The driver grumbles and kills us all with his eyes, but he put the record on anyway. Death magnetic starts and everyone seems to have a rock hard erection for Metallica. Suddenly everyone is a hardcore fan and my years as a child listening Metallica in my sister´s bedroom seems to mean nothing compared to this excitement.
For a brief moment I remember my sister when she was about 14 years old telling me that she loves Metallica but beyond the music itself, she really likes the way James Hetfield calls us “friends”. I wake up from this daydream by the time Iggy Pop finishes abruptly “I´m Bored” and my IPod is going out of battery.
I try not to fall asleep. I’ve been working since 8am and I listen (barely, because Dylan is loudly starting “To be alone with you”) a senior journalist talking to some colleagues about some radio shows. I think I met him probably a couple of years ago and I notice that even when I know he isn´t a Metallica fan, he seems to know about a lot about Metallica or more than some of the prima donnas seated in front of me. The only thing is that he isn´t bragging about what he knows. I take off my headphones and the van is quieter than I remember. A couple of girls, probably between 21 and 25 and obviously fans of john Mayer, are shaking his heads trying to follow the sound of “My Apocalypse”, the tenth song of Death Magnetic and the last one. I pull out my phone and I try to text my sister to tell her that this is the day I finally will see Metallica live, but while I’m writing an income call from a photographer I met probably 3 and a haft years ago interrupt me.
I barely talk to him because “My Apocalypse” is in the best and heaviest part. After He hears me saying "what?? And "come again?" again and again it´s pretty clear that we can´t really have a conversation. I put my cell phone back in my pocket and I totally forget to text my sister. I notice that we actually are pretty close and I take my headphones back on. Queens of the Stone Age welcome me with a song and I keep humming it until the van suddenly stops. I look through the window and I can see probably about 6 or 7 police motorcycles, plus a couple of blue fellas with mean faces ordering the bus driver to pull over away from the road.

## Listed entries
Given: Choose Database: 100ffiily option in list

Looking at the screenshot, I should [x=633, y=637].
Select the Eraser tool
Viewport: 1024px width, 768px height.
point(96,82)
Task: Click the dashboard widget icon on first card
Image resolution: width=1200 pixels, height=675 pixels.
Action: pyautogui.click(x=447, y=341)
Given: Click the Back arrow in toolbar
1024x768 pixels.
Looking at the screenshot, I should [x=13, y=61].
==
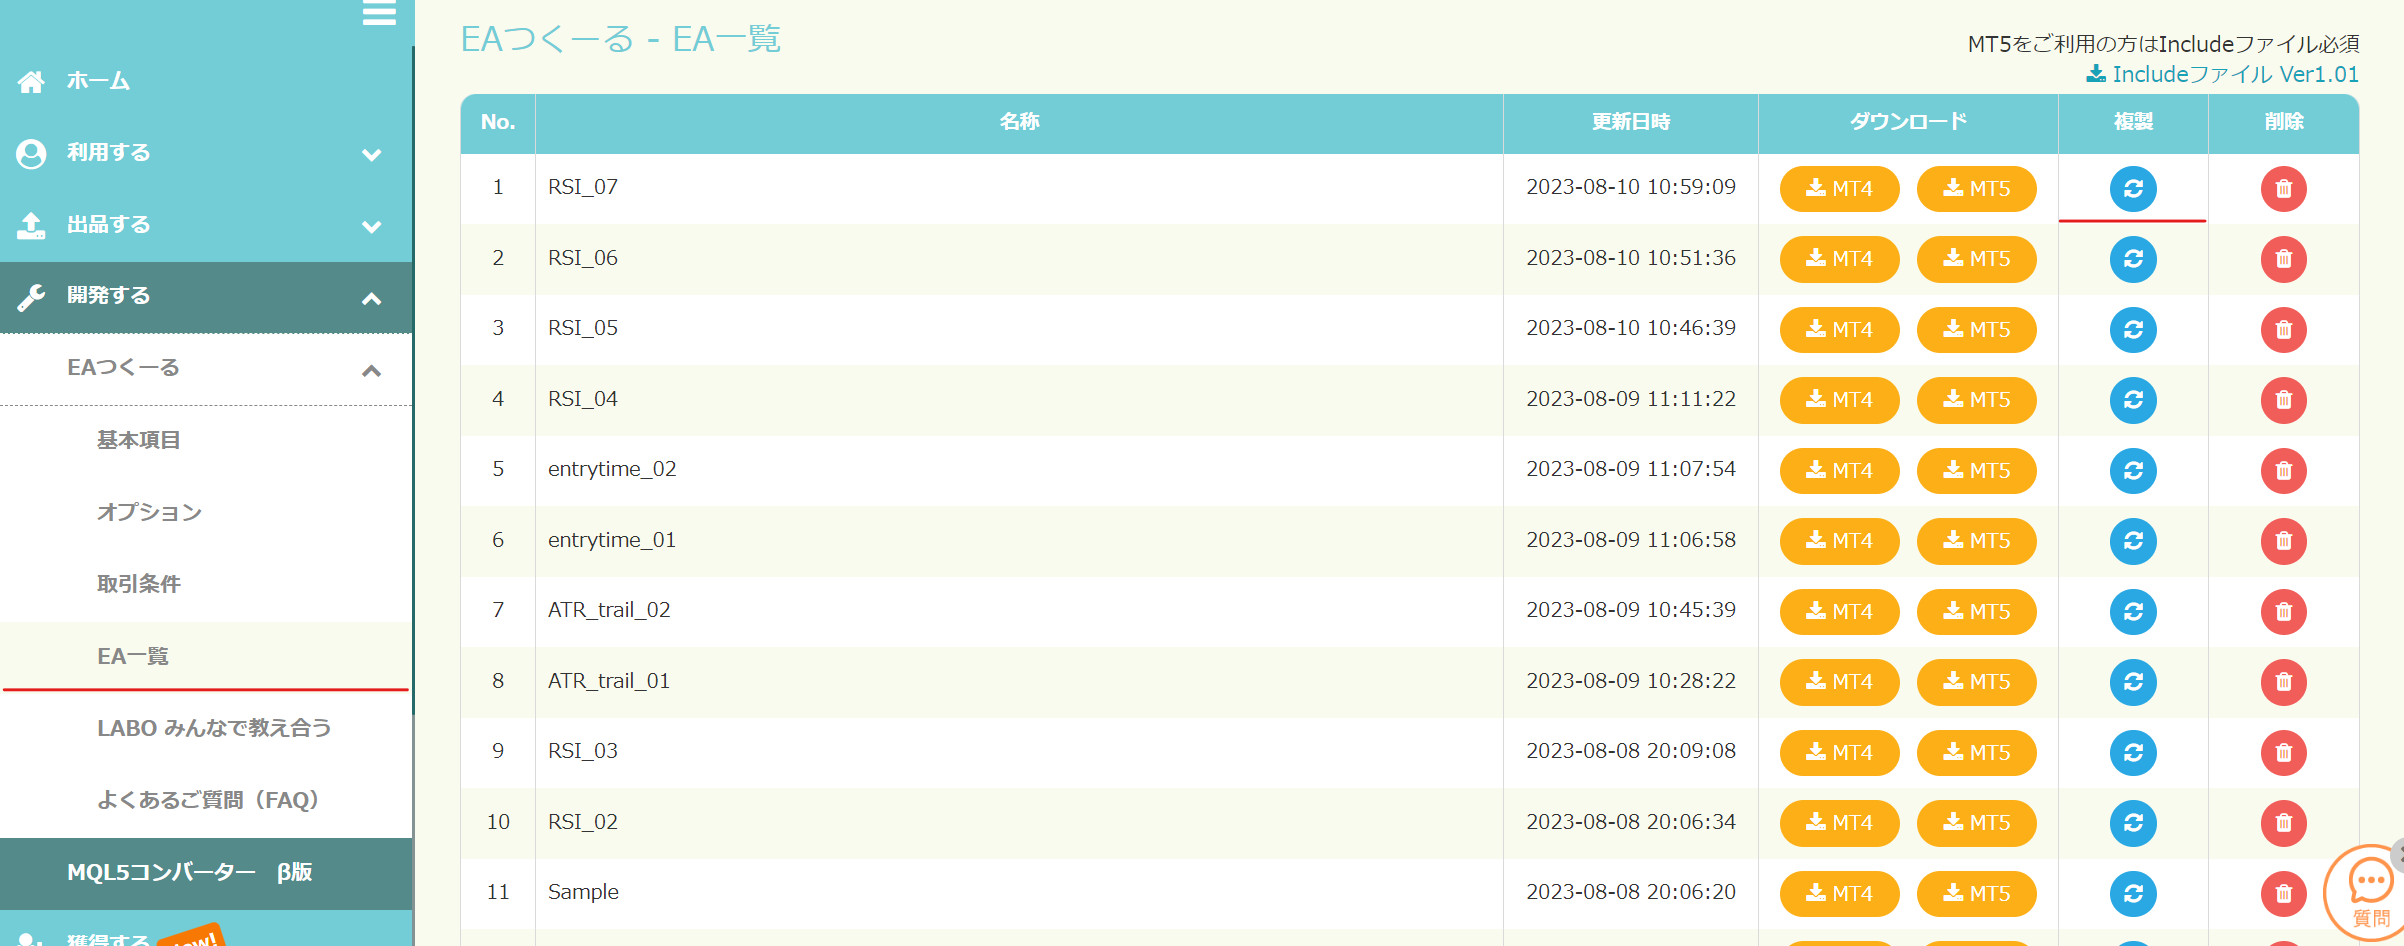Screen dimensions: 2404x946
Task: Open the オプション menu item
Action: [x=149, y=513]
--
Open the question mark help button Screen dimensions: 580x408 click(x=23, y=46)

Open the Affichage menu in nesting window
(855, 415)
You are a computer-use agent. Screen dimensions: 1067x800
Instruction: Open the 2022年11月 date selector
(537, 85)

## Tasks and exercises
1. Turn the paragraph of the Metallica van story that begins "I barely talk to him" into a short bulleted list of its main events.
2. Pick up the Metallica van story from its last sentence and keep it going.
The rows were drawn from a separate source.

## Expected outputs
1.
- I barely talk to the photographer on the phone because "My Apocalypse" is at its best and heaviest part.
- After he hears me keep saying "what??" and "come again?", it's clear we can't have a conversation.
- I put my phone back in my pocket and forget to text my sister.
- Noticing we're close, I put my headphones back on, and a Queens of the Stone Age song plays.
- I hum it until the van suddenly stops.
- Through the window I see about 6 or 7 police motorcycles and a couple of mean-faced "blue fellas" ordering the driver to pull over away from the road.

2.
The bus driver grumbles for the second time in the day and does his best to pull over away but he doesn´t have space to do so and he stays almost in the same spot. 3 black S.U.V(s) are passing by fast and furious and a couple of more motorcycles of the military police do the same. The photographer next to me is still talking to the yakker and I have to move to keep my eyes outside watching whatever is happening outside the van. Suddenly a lonely motorcycle passes by and later another black (but not as fast as the others) SUV passes by with the back seat window rolled down and I can see clearly Mister James Hetfield smiling in the back seat. His arm is resting in the window while he seems to be enjoying the view. For a brief moment he looks at the van and I can see his sunglasses reflecting the dying sun light in the city. He smiles again even when I’m pretty sure he can´t see inside the van and he turns his back letting me see his red and green casual plaid short sleeve shirt that reminds me the perfect outfit for rock stars.
The SUV leaves me biting the imaginary dust and some stupid asked loud and surprising "was that Metallica? I mean...James? -Everyone ignores him and I feel speechless.
We finally get into the backstage and the "press guys" ask us to do a line in order to enter to the small set built for the press conference. We do as they told and because I’m one of the first to enter inside the improvised room, I find a nice place between two grumpy cameramen that can´t see the time to get the hell out of this place. A translator announces herself as the moderator for the occasion. She speaks Spanish with some mixed accent I can´t tell, an accent between Mexican and Argentine. She ask the journalists to not ask the band questions about napster, the last time they were in Venezuela (she says they probably don´t remember anything), Jason Newsted and pirated or burned Metallica albums. Most of the people ignore her accent and 10 minutes passes until I see Kirk (far away) drinking some kind of tea just before he shows up with the other guys to start the press conference.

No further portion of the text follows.